Review my sampling configuration. The service handles roughly 50 requests per second with a 0.5% error rate. I want to keep all errors and any trace slower than 2 seconds, plus a small baseline. Tell me what this configuration will and will not catch, and what I should monitor after rolling it out.

Treat the answer as a starting point. Real traffic shape always surprises you.


Where this falls short

OpenTelemetry is moving fast, and the fast-moving parts can hurt.

Semantic conventions shift. HTTP attribute names changed in the last few releases — http.method to http.request.method, http.status_code to http.response.status_code. Dashboards built on the old names quietly stopped matching. If you pin to one version of the convention, document it.

SDK churn. OpenTelemetry’s .NET packages release frequently. Mixing minor versions across OpenTelemetry, OpenTelemetry.Extensions.Hosting, and the various OpenTelemetry.Instrumentation.* packages is a recipe for runtime surprises. Keep them aligned and update them together.

Auto-instrumentation can be too eager. EF Core instrumentation will emit a span for every query, including the chatty ones from health checks and identity middleware. HttpClient instrumentation will emit a span for every retry inside a Polly policy. The right answer is usually a filter — tracing.AddEntityFrameworkCoreInstrumentation(o => o.SetDbStatementForText = false), or a custom processor that drops noisy spans — not removing the instrumentation.

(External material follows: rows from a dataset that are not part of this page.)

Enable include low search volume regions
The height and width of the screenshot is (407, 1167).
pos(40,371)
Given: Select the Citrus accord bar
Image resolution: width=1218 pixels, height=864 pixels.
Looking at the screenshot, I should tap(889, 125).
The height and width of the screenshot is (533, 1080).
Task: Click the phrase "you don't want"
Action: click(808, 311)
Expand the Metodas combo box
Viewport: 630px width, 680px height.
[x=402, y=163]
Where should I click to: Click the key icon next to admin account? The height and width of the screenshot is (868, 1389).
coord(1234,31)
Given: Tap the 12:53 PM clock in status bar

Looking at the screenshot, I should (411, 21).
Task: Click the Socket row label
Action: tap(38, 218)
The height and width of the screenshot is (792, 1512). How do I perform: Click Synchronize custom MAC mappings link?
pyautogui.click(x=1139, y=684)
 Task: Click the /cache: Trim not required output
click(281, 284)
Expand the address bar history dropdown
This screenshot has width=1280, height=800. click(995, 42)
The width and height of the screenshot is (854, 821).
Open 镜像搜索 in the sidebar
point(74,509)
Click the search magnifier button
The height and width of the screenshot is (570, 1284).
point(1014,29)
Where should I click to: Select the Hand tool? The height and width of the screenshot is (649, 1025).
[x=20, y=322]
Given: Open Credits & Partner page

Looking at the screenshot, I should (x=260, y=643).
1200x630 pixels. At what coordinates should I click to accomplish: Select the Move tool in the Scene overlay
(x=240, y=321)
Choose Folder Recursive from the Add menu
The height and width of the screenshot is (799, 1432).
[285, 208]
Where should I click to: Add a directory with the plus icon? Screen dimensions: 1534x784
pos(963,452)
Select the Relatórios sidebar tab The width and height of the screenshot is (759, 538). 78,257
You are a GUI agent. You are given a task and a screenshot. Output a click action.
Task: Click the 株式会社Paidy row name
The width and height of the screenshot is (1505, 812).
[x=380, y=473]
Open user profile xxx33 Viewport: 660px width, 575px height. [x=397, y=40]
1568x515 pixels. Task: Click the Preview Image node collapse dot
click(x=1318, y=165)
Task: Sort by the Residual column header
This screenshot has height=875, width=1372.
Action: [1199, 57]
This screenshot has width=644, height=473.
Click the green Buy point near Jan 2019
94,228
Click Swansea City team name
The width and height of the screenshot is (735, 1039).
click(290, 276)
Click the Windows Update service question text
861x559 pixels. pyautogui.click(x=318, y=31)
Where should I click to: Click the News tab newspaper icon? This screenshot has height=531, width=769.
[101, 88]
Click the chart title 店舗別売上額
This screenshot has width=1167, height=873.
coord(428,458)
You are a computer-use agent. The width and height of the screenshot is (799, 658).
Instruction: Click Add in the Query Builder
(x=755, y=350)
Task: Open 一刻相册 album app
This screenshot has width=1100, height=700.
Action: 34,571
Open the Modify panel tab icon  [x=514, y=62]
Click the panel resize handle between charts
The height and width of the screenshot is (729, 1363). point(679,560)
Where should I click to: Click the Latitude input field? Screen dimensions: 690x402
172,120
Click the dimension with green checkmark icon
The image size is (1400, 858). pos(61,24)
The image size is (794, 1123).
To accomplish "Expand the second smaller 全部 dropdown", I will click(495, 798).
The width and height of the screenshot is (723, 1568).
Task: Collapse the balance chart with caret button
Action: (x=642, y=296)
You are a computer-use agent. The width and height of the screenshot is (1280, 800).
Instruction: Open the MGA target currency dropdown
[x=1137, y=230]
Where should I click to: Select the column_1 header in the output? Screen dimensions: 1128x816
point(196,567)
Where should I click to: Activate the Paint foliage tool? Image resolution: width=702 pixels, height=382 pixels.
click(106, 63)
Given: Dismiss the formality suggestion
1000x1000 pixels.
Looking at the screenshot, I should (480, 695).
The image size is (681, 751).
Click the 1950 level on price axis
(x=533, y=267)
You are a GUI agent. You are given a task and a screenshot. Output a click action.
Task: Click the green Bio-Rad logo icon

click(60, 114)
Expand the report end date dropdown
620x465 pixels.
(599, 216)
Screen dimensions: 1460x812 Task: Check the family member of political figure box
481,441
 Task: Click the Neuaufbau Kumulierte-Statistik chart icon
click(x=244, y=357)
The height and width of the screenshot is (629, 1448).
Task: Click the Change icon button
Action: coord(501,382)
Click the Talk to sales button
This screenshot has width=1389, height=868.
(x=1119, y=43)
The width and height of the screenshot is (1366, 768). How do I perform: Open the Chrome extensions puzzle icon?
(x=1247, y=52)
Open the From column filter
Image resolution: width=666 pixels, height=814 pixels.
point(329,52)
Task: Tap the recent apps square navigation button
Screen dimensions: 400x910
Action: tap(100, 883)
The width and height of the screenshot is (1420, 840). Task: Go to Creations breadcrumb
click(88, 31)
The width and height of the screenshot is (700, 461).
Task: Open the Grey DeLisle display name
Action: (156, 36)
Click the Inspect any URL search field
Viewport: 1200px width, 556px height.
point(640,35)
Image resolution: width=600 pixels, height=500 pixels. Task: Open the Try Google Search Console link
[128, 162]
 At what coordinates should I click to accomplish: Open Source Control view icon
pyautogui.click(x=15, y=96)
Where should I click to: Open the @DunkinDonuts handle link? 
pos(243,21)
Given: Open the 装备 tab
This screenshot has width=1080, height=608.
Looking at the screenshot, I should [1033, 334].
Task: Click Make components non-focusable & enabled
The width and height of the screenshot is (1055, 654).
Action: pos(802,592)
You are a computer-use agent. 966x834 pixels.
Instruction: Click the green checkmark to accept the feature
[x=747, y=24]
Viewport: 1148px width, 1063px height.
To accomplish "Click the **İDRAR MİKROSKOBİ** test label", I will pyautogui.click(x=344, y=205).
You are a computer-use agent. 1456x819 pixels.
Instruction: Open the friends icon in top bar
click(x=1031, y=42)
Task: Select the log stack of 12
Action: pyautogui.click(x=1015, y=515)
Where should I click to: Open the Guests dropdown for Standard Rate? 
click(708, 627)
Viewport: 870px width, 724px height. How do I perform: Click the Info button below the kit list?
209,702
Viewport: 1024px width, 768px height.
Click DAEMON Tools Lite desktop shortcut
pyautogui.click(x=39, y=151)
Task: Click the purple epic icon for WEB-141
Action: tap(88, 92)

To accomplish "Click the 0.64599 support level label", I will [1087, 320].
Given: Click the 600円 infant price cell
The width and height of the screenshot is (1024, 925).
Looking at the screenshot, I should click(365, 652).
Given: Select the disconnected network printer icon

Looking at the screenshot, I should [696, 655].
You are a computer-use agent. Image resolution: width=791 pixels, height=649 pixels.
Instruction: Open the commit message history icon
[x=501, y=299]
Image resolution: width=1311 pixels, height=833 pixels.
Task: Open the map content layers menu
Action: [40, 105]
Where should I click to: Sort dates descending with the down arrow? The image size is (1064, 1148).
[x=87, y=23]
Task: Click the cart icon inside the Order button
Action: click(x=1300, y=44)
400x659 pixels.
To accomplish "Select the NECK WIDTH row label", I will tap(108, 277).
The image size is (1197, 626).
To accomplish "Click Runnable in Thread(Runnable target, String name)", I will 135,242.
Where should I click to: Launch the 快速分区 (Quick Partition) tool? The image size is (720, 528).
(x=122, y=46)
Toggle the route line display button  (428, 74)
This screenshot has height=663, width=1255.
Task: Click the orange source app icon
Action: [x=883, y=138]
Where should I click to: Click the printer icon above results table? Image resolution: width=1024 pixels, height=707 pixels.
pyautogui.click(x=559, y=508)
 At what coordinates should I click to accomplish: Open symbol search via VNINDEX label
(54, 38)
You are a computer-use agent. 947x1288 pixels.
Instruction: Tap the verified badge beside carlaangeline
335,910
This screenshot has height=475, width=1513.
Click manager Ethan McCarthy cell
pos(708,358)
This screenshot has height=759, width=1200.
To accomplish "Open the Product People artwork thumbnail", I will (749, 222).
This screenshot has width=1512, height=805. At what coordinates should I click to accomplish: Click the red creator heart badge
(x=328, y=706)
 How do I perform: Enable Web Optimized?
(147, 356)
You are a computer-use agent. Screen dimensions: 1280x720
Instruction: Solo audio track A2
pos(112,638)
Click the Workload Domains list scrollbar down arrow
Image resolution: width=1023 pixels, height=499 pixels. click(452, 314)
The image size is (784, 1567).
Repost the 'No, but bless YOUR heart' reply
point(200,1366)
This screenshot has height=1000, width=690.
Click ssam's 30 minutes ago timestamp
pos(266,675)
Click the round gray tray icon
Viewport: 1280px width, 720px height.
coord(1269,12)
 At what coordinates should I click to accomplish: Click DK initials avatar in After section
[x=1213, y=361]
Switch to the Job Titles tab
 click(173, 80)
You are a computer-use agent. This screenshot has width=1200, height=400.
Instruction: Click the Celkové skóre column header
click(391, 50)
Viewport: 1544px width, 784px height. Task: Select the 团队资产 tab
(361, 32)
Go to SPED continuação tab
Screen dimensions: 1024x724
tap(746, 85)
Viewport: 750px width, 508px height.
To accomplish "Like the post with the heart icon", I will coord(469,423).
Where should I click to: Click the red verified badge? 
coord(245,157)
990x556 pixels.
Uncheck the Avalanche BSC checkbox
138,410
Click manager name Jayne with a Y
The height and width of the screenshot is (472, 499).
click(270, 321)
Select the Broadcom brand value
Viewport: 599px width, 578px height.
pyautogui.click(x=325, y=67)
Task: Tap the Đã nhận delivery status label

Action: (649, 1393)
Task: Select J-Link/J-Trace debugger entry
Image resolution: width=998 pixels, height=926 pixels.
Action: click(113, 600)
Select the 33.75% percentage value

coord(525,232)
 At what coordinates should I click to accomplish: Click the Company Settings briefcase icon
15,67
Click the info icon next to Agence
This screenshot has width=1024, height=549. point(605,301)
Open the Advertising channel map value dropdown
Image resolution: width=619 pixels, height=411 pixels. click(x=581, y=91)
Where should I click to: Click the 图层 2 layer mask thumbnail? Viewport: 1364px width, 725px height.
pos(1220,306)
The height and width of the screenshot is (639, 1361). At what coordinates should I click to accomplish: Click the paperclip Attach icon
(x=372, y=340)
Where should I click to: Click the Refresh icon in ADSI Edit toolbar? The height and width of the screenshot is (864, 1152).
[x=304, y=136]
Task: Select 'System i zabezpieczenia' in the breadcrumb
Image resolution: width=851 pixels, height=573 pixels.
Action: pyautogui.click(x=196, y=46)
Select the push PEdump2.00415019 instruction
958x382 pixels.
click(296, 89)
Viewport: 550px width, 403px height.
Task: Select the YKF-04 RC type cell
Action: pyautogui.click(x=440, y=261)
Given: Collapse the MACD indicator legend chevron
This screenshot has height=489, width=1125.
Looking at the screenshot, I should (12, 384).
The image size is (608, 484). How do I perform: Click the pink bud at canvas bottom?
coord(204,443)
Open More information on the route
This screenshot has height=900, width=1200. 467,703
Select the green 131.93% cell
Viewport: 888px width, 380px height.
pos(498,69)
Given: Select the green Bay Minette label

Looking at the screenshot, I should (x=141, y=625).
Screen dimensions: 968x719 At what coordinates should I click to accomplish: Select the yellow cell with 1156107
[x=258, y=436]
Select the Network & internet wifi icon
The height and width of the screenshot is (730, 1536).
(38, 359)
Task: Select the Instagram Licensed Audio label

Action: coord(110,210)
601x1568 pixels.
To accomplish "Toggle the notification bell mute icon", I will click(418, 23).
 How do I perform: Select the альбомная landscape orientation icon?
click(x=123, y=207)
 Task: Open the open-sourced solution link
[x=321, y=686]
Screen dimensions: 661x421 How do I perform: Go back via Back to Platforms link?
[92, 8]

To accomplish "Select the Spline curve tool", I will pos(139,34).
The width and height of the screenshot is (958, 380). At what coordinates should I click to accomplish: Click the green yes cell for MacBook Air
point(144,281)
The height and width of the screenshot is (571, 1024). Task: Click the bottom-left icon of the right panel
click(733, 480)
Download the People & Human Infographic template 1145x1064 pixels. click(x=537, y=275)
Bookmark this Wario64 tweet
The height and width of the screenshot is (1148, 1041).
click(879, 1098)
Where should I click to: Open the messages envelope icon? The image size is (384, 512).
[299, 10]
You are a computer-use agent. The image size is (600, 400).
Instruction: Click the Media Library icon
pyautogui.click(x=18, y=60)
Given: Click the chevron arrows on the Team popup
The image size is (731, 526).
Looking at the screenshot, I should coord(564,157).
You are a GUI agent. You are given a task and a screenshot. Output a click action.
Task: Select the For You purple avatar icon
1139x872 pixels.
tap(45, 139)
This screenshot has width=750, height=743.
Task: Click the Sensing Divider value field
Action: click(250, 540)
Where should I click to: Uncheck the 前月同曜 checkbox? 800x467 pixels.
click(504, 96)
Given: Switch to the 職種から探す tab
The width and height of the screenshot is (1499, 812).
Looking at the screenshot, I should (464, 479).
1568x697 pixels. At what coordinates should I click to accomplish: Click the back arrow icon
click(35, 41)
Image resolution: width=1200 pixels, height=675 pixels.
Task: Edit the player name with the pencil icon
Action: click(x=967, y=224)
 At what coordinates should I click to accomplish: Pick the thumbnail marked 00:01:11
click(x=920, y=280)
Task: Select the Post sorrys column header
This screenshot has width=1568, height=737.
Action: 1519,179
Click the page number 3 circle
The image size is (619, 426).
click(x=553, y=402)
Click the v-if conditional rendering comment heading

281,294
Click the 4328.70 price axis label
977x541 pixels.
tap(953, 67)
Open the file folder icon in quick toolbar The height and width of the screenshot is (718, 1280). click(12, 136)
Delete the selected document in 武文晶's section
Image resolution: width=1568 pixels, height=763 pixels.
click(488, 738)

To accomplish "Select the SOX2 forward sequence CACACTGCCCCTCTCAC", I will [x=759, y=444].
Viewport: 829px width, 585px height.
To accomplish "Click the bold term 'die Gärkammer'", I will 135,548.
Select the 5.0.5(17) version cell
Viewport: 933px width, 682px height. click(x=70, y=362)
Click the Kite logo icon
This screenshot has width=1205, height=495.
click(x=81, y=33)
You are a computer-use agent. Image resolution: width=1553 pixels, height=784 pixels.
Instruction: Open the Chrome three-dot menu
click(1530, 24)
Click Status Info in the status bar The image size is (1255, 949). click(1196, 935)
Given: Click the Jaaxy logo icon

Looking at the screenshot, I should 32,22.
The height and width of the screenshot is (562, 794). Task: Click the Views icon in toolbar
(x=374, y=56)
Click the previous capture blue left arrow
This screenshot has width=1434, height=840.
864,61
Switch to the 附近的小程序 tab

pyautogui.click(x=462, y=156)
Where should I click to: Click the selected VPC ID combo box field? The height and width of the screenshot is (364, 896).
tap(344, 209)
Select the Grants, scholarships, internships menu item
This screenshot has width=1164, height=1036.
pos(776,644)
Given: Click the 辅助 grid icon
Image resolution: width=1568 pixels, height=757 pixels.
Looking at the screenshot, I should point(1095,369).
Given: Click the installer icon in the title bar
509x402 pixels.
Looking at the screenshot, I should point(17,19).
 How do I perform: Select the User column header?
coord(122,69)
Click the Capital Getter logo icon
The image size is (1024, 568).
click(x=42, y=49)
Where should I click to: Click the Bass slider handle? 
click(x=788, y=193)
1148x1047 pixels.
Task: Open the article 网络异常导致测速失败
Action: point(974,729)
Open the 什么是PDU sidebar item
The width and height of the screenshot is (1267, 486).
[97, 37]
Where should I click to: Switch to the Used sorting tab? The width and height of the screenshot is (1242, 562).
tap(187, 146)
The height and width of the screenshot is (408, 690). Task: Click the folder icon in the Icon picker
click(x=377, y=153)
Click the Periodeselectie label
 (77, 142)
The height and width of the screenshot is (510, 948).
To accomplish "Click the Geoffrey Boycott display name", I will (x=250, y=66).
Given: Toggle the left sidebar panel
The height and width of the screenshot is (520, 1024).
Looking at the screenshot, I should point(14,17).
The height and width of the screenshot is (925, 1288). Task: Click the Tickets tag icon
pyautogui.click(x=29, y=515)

Cost is real. Application Insights bills per GB ingested. A naive 100% sampling configuration on a busy service can burn a four-figure monthly budget without anyone noticing until the invoice arrives.

Claude Code cannot predict your traffic shape. It will give you a sensible default sampling configuration, but it does not know your actual RPS, error rate, latency distribution, or fairness rules across tenants. The first week after rolling out custom instrumentation needs a human watching dashboards.

Attribute selection stays a judgment call. Cardinality bombs and obvious PII are easy to flag. Whether vehicle.year belongs on every span, whether tenant.tier should be on a span or only on a metric — those are domain decisions. Ask, do not delegate.


What this completes

The Aspire arc has three pieces.

The first post made the architecture readable. Claude Code reads the AppHost, follows the dependency graph, and explains what is wired to what.

The second post made the runtime queryable. The Aspire dashboard’s MCP server lets Claude Code ask the running system what is happening — logs, traces, resource state, restart commands.

This post puts the signal in your code. Custom spans for business operations, attributes that are useful and safe, sampling that survives production, and logs correlated to traces. Without this layer, the second post returns lists of HTTP spans and walls of unstructured log lines. With it, every question from the second post lands on telemetry that has something to say.

If you want a concrete next step, pick one service. Add an ActivitySource. Instrument one workflow with Claude Code:

Add OpenTelemetry spans to this service for the import workflow. Use a single static ActivitySource. Set tags for tenant id, batch size, and per-step counts. Then review the attributes for cardinality, cost, and PII risk.

Then start the AppHost, run the workflow, and go back to the MCP server from the previous post:

Show me the most recent trace for an import on tenant acme, including the structured logs attached to each span.

The first time the answer comes back as a clean span tree with the right tags and the right log entries on the right spans, the loop closes.

The blueprint is in the AppHost.
The behaviour is in the dashboard.
The signal is in your code — and now it is worth reading.